Senate Republicans said they are willing to spend more on President Biden’s infrastructure plan than they initially suggested, ahead of a bipartisan White House meeting on the proposal this week.
“The proper price tag for what most of us think of as infrastructure is about $600-to-800 billion,” said Senate Minority Leader Mitch McConnell, Kentucky Republican.
Mr. McConnell’s $800 billion figure is significantly larger than the number Senate Republicans initially floated.
GOP lawmakers last month introduced their “fiscally responsible” infrastructure proposal, calling for spending $568 billion on rebuilding only the nation’s roads and bridges.
Sen. Shelley Moore Capito, West Virginia Republican, crafted the proposal to serve as a counterweight to Mr. Biden’s program, which is heavy on “human” infrastructure.
“This is a robust package when we look at where we’re focusing our infrastructure needs,” Mrs. Capito said.

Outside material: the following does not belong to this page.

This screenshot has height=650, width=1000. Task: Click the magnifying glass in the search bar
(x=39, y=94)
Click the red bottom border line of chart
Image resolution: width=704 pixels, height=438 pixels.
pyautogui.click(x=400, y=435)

The White House is proposing to spend $612 billion of its $2.25 trillion infrastructure package on transportation. Most of the spending offered by Mr. Biden would go to social welfare programs and climate change activism.
For instance, the administration’s plan includes more money for installing electric vehicle charging stations across the country than it does for upgrading airports, $174 billion compared to $25 billion.

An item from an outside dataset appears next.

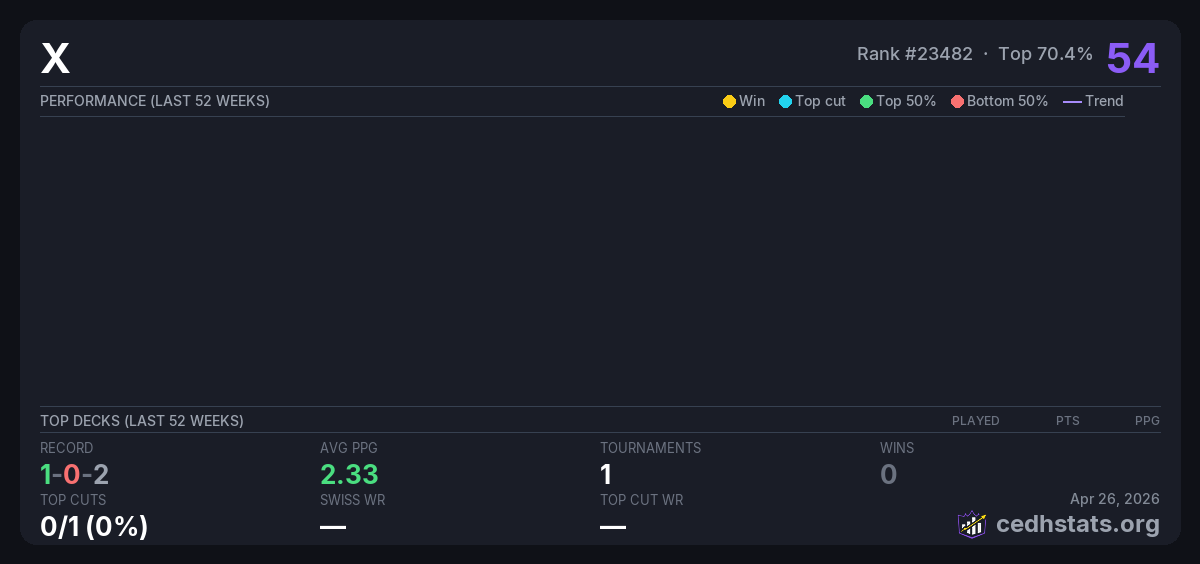Click the cedhstats logo icon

Republicans argue that a national infrastructure package should stay true to the definition of the word and focus on roads, bridges and other transportation systems.

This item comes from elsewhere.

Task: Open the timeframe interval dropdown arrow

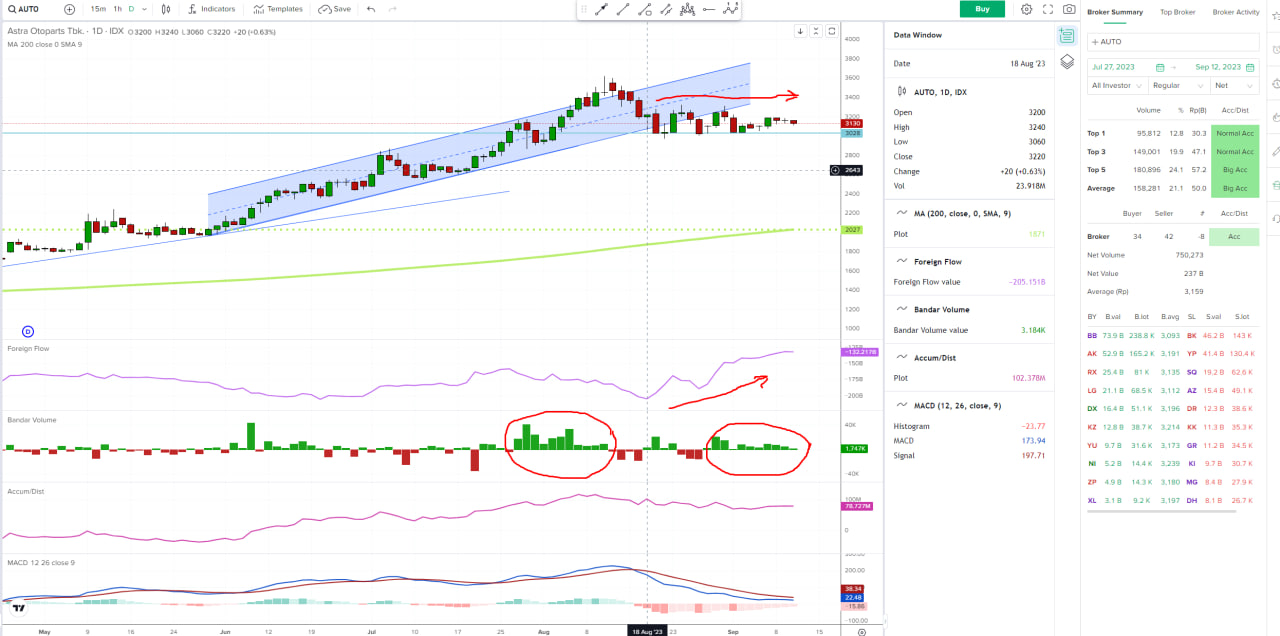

“What we’ve got here is what can best be described as a bait and switch,” Mr. McConnell said when discussing Mr. Biden’s proposal.
Despite the difference as to what constitutes infrastructure, Senate Republicans appear eager to negotiate.
Mr. McConnell’s decision to up the price tag of what is considered acceptable comes as Mrs. Capito is set to lead a delegation of Republicans to meet with the president later this week to discuss infrastructure.
A source close to the Senate GOP said the delegation would argue a compromise on spending could be met, provided the money went to “actual infrastructure and was paid for” appropriately.
The GOP’s give-and-take attitude results from concerns that Democrats may opt to move the package unilaterally via the budget reconciliation process.
Both parties hold 50 seats in the Senate, with Democrats maintaining the majority because of Vice President Kamala Harris’ tie-breaking vote.
That reality makes it difficult to pass significant legislation given the filibuster, a legislative rule requiring 60 votes to end debate and vote on a bill. Reconciliation, however, allows legislation dealing with spending and debt to pass via a simple majority of the chamber, usually 51 votes.
Senate Budget Committee Chairman Bernard Sanders showed Democrats’ willingness to cut out Republicans this weekend.
“If Republicans want to come on board, seriously, great,” said Mr. Sanders, a self-described democratic socialist from Vermont, when discussing infrastructure with Axios on HBO. “If not, we’re going to do it alone.”
Democrats, though, are holding out hope that reconciliation will not be required, especially in light of Mr. McConnell’s recent comments.
“Well, [Republicans are] moving our way, that’s encouraging,” said Senate Majority Whip Richard J. Durbin, Illinois Democrat. “I think it’s time to get this done.”
Still, many on Capitol Hill believe the two sides are far apart on how to fund the package.
The White House is actively pushing to pay for any new infrastructure spending through tax increases.
Mr. Biden, in particular, wants to repeal former President Donald Trump’s signature tax legislation from 2017. The move would not only raise the corporate tax rate, but also income taxes on the wealthy.
Republicans and some moderates have balked at the idea, arguing it would hurt an economy already struggling from the coronavirus pandemic. A number of lawmakers have proposed paying for the package through user fees, including raising the federal gasoline tax.
The White House says it is unwilling to rely on user fees for its proposal, however.
“Those are not areas where [the president] is going to move,” said White House press secretary Jen Psaki.